How HubSpot Scores 3.5 Billion CRM Objects Daily: A 78% Load Reduction Success Story
Discover how HubSpot processes 3.5 billion CRM object scores daily while achieving 78% load reduction. Learn their proven scaling strategies, database optimization techniques, and performance improvements. Get practical insights for handling massive data volumes efficiently in production systems.

When Your CRM Becomes Too Successful to Handle
Picture this: your customer relationship management platform is growing so fast that it's drowning in its own success. Every second, 18,000 updates flood your system. During peak times, that number skyrockets to 60,000 updates per second. You're managing 11 billion contact objects, with 18 million new ones added daily. Your sales teams are overwhelmed, your systems are buckling, and traditional solutions just can't keep up.
This was the reality facing HubSpot's engineering team. Their CRM platform had become a victim of its own success, generating massive volumes of data that threatened to overwhelm both their infrastructure and their users. The solution they built, called Prediction Engine, didn't just solve the immediate problem. It transformed how they handle predictive scoring at scale, ultimately reducing system load by up to 78% while processing millions of predictions daily.
The story of how they built this system offers valuable lessons for any organization grappling with the challenges of scaling AI and machine learning infrastructure in high-volume environments.
The Scale Problem That Forced Innovation
According to the HubSpot team, their CRM wasn't just handling typical business data volumes, it was operating at internet scale. With 11 billion contact objects in their system and millions of deals, companies, and other CRM records, they faced a unique challenge: how do you provide intelligent, predictive insights without overwhelming your users or your infrastructure?
The core business problem was straightforward but massive in scope. Sales representatives were managing hundreds of contacts and dozens of deals simultaneously. Without predictive scoring to help prioritize their efforts, they were essentially flying blind, unable to identify which opportunities deserved their immediate attention and which deals were likely to stagnate.
The Technical Reality Behind the Business Challenge
The numbers tell the story of the scale challenge:
- 18,000-60,000 updates per second during peak periods
- 11 billion contact objects in the system
- 18 million new contacts added daily
- 3.5 billion objects scanned in offline processing
- Hundreds of predictive models requiring real-time inference
Traditional approaches to predictive scoring, where each use case implements its own inference pipeline, would have meant multiple teams solving the same scalability challenges independently. This duplication of effort wasn't just inefficient; it was unsustainable at HubSpot's scale.

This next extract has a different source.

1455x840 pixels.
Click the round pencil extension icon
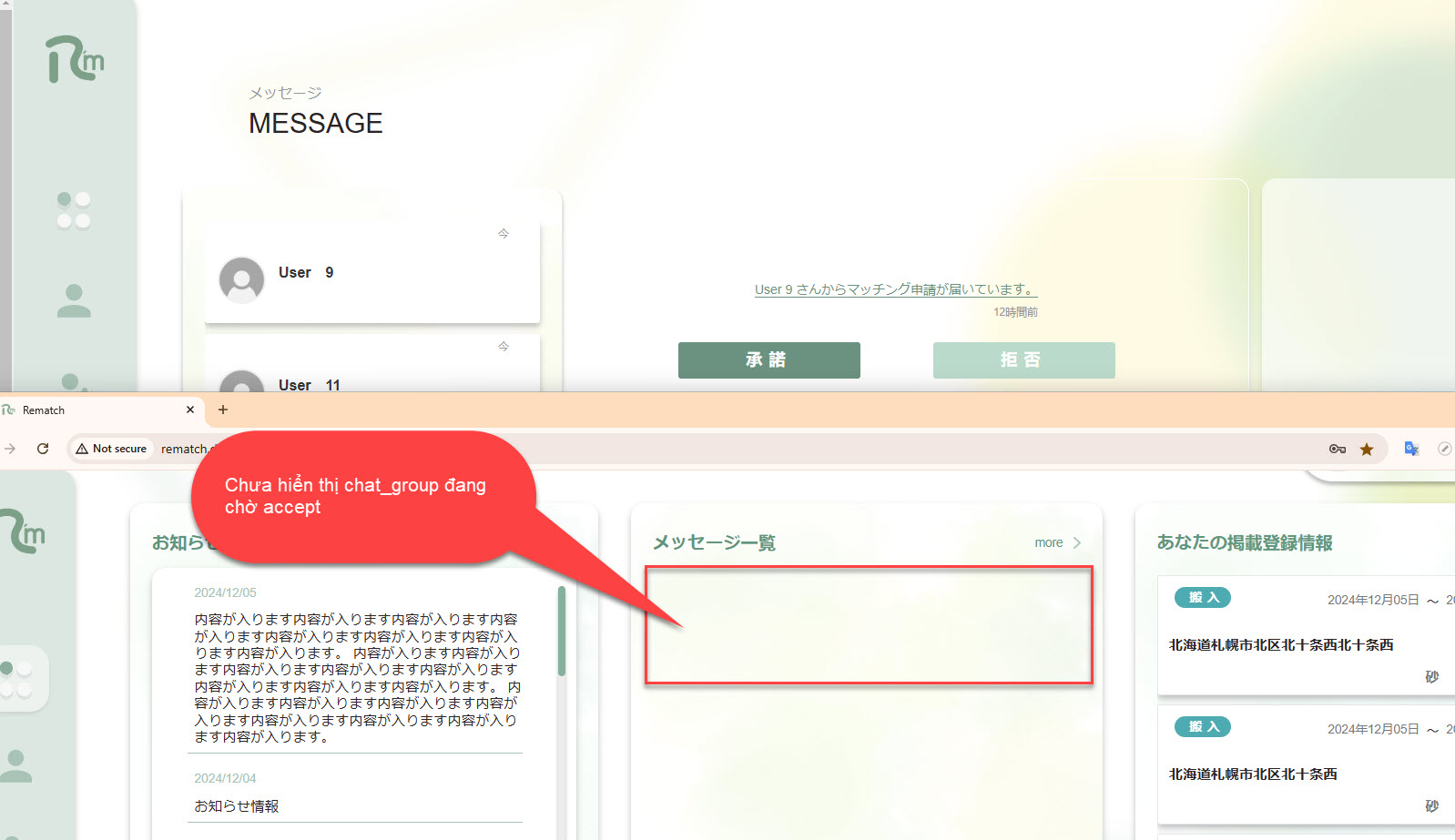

The Strategic Decision: Platform vs. Point Solutions
Rather than building individual scoring systems for each predictive use case, the HubSpot team made a crucial strategic decision: they would build a unified platform that could handle all predictive scoring needs across their CRM.
This decision was driven by three key insights that apply to any organization considering AI infrastructure investments:
Consistent Data Architecture: HubSpot's CRM uses a standardized data structure where all objects (contacts, deals, companies) share common patterns, identifiers, properties, and associations. This consistency meant a single platform could leverage existing data relationships across all predictive use cases.
Similar Inference Patterns: Whether scoring contact conversion likelihood or deal closing probability, the inference pipeline follows similar patterns, feature extraction, model calling, result processing, and feedback collection. Building these pipelines repeatedly would waste engineering resources.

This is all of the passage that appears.